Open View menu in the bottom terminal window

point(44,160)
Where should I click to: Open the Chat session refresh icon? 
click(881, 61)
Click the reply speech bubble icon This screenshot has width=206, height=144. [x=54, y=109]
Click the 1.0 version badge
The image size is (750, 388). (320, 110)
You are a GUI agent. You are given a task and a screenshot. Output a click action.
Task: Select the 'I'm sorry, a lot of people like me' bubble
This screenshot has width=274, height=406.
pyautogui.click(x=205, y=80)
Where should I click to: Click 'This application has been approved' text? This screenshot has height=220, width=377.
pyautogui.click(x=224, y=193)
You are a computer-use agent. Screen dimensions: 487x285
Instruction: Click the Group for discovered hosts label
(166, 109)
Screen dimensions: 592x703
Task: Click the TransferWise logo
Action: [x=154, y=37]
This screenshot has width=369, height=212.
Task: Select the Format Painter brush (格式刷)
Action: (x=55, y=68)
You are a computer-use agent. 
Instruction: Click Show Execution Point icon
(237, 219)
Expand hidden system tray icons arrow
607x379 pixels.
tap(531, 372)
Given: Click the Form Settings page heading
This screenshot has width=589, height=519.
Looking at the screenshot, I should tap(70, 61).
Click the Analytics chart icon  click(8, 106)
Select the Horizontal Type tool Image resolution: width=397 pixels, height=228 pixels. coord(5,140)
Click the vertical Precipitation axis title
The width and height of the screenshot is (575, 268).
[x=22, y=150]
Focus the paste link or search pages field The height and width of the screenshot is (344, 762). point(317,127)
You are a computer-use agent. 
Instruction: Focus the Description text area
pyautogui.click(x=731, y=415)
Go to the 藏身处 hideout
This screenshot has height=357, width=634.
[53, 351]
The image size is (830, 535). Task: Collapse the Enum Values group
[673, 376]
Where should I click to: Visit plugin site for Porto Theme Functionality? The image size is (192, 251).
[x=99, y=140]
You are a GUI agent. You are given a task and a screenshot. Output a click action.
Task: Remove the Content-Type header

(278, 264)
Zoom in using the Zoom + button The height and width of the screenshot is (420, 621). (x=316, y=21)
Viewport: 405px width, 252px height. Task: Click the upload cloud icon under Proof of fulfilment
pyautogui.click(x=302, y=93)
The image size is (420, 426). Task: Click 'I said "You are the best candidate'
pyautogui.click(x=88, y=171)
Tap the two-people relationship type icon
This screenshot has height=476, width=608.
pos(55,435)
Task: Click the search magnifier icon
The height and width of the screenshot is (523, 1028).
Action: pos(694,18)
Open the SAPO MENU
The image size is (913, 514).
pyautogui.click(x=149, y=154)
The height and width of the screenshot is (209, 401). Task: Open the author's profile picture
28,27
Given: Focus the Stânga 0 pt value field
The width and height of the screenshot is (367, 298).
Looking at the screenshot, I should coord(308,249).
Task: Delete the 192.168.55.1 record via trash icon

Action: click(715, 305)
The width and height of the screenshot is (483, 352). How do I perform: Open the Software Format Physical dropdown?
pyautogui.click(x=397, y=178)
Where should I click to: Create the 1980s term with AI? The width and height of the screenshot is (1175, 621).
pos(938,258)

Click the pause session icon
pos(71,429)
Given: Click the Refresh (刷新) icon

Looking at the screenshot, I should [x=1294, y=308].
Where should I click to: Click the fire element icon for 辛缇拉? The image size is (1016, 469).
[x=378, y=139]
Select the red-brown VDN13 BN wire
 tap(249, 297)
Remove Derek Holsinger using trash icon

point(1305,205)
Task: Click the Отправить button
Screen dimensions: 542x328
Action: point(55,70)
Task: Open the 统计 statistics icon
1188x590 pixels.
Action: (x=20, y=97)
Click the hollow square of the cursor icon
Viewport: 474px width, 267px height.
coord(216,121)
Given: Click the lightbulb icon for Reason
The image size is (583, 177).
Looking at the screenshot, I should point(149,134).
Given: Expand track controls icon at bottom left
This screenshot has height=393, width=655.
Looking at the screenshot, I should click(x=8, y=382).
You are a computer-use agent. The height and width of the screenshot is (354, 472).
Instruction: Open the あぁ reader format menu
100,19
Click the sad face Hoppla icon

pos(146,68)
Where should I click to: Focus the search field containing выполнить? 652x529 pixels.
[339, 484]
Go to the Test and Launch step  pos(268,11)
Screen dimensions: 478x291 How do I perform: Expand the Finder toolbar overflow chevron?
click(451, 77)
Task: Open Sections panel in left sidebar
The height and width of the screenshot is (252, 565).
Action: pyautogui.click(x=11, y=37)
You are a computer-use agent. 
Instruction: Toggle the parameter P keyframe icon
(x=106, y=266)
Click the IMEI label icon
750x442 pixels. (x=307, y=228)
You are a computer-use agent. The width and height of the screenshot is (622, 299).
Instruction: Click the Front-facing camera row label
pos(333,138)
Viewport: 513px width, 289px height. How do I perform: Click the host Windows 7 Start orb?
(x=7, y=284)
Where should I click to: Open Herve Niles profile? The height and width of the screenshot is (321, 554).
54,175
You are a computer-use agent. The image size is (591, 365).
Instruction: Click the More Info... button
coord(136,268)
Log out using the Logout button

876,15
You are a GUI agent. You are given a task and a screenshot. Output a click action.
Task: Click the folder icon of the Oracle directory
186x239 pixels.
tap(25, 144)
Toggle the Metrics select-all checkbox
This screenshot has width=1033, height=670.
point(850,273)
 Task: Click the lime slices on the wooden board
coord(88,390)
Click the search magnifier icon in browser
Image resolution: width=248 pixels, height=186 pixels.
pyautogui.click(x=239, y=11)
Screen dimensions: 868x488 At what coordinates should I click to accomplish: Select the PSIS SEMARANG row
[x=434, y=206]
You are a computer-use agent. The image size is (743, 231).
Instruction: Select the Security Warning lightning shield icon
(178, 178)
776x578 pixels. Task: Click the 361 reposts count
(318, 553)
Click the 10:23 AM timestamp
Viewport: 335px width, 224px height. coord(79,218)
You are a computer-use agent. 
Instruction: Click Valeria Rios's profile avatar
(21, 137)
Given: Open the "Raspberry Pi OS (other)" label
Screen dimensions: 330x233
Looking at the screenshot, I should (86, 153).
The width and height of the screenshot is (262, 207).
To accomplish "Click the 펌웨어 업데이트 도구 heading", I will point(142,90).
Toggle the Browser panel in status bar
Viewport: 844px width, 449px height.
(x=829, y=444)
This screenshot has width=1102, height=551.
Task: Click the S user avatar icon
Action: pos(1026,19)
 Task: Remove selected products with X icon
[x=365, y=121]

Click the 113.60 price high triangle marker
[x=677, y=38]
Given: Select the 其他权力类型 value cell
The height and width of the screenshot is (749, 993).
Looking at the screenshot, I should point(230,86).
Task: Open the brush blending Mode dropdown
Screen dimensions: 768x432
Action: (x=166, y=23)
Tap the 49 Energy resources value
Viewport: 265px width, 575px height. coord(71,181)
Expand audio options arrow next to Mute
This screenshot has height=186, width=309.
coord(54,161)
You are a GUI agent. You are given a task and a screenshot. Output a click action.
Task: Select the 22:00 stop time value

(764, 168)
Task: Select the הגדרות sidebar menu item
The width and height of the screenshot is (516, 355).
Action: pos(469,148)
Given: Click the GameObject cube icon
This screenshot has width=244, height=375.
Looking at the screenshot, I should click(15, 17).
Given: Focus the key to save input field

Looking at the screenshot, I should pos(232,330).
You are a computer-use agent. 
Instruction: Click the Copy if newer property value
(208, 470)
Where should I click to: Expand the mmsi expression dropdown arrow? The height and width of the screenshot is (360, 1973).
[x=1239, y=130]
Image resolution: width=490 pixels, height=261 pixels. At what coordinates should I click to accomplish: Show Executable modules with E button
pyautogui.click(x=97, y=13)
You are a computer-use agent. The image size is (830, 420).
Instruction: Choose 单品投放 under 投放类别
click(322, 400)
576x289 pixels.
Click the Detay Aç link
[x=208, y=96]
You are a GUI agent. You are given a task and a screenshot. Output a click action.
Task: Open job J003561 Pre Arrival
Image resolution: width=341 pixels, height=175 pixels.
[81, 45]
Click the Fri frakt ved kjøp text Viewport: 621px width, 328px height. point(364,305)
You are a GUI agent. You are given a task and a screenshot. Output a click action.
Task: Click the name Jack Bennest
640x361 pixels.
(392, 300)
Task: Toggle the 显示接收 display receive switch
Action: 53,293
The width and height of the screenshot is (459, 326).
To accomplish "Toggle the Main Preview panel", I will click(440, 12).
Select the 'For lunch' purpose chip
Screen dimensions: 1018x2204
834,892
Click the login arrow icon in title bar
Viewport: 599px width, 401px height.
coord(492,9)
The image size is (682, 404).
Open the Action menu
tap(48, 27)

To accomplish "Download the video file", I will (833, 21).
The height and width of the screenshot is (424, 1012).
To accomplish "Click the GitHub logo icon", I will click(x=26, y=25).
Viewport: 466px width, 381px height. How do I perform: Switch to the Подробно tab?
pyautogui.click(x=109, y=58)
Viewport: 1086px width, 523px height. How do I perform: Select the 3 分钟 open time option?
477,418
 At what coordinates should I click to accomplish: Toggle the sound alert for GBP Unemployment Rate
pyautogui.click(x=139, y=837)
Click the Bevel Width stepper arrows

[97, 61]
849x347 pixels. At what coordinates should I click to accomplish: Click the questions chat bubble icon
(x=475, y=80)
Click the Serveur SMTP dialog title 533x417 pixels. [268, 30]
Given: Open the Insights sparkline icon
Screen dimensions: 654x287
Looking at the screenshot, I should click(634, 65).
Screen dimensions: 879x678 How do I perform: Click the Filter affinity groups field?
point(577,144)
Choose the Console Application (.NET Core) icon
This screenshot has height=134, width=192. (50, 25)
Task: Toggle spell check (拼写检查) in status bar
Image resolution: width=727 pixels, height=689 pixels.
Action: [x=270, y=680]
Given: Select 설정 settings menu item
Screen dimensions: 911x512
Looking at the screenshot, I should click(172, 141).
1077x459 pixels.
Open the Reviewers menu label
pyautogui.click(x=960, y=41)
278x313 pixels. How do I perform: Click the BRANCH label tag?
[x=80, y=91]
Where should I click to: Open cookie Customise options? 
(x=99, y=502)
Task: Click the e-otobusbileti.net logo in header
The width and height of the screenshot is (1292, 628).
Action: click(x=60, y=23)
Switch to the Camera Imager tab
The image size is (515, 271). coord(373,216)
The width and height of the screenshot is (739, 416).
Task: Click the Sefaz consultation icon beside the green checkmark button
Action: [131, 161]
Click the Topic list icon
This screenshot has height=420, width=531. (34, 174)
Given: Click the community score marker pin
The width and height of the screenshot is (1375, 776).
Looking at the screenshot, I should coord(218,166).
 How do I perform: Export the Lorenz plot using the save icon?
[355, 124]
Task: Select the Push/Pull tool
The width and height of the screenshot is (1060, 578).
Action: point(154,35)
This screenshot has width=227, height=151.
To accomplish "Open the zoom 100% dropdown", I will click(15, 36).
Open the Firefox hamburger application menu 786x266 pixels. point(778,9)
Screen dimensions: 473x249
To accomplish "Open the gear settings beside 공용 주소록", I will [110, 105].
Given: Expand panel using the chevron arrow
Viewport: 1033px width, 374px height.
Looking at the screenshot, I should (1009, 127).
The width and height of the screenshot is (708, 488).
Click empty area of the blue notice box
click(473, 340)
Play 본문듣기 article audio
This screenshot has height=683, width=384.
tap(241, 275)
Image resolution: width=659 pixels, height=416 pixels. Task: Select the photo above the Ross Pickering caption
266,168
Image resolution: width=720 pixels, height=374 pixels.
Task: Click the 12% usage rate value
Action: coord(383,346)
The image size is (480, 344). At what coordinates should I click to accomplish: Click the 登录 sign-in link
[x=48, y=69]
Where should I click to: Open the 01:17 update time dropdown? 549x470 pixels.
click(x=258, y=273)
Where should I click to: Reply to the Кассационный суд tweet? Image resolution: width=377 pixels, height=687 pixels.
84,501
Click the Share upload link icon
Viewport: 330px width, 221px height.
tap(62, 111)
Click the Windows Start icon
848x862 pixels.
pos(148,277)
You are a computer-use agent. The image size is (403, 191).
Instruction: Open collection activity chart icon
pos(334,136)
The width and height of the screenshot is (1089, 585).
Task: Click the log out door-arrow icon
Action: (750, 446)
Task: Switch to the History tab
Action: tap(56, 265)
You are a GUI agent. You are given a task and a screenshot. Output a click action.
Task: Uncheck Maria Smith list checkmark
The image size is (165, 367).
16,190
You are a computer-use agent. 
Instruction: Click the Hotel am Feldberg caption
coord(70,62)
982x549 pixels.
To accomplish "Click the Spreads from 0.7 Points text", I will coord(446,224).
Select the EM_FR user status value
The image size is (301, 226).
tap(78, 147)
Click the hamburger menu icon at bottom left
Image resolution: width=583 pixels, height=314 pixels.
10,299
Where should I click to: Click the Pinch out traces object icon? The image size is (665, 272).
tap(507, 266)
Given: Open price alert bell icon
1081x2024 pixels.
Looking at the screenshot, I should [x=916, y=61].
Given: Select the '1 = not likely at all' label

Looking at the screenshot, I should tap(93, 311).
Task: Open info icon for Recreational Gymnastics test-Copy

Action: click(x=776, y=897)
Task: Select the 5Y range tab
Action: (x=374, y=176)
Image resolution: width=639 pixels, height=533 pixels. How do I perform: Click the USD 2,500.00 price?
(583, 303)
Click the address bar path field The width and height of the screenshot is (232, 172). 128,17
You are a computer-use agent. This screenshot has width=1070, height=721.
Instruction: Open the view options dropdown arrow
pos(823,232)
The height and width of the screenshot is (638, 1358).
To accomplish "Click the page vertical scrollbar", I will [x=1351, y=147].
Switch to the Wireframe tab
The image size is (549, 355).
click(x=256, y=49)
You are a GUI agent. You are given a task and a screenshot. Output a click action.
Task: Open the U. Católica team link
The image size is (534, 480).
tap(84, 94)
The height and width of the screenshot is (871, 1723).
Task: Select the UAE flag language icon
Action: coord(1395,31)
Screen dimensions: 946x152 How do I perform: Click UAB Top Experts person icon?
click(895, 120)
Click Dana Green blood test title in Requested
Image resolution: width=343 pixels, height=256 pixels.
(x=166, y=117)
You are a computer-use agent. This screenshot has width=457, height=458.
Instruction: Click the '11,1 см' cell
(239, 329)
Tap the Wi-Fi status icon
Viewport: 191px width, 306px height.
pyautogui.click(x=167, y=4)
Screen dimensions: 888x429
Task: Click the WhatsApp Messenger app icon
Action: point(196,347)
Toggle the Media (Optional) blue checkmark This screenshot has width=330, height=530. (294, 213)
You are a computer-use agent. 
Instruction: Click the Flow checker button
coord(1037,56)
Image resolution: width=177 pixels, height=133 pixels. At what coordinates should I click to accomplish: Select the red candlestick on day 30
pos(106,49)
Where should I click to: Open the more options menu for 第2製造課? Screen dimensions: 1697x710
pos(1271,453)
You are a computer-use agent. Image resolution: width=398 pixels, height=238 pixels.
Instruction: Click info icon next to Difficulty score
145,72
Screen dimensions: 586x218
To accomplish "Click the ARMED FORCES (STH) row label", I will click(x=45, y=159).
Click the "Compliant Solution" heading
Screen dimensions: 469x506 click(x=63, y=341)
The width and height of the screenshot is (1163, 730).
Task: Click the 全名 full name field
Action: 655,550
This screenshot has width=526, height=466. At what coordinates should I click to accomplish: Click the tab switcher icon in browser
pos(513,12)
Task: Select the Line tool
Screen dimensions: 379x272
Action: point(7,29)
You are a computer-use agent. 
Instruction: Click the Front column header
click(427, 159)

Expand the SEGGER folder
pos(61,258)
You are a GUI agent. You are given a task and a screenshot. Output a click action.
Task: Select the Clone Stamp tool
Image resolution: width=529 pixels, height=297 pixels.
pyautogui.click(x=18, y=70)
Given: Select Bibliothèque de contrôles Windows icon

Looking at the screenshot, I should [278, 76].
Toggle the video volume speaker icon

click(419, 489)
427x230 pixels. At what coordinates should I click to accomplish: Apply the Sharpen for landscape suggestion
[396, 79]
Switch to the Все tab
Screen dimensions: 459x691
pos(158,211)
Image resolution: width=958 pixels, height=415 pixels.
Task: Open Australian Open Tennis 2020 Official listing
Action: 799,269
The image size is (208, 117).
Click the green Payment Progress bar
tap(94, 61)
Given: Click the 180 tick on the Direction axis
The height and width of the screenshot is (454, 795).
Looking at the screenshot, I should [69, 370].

══════

◆ About this exercise:
Gather up the lines containing the word "vertical" from these records and copy them.

◆ Solution:
Click the vertical Precipitation axis title
To accomplish "Click the page vertical scrollbar", I will [x=1351, y=147].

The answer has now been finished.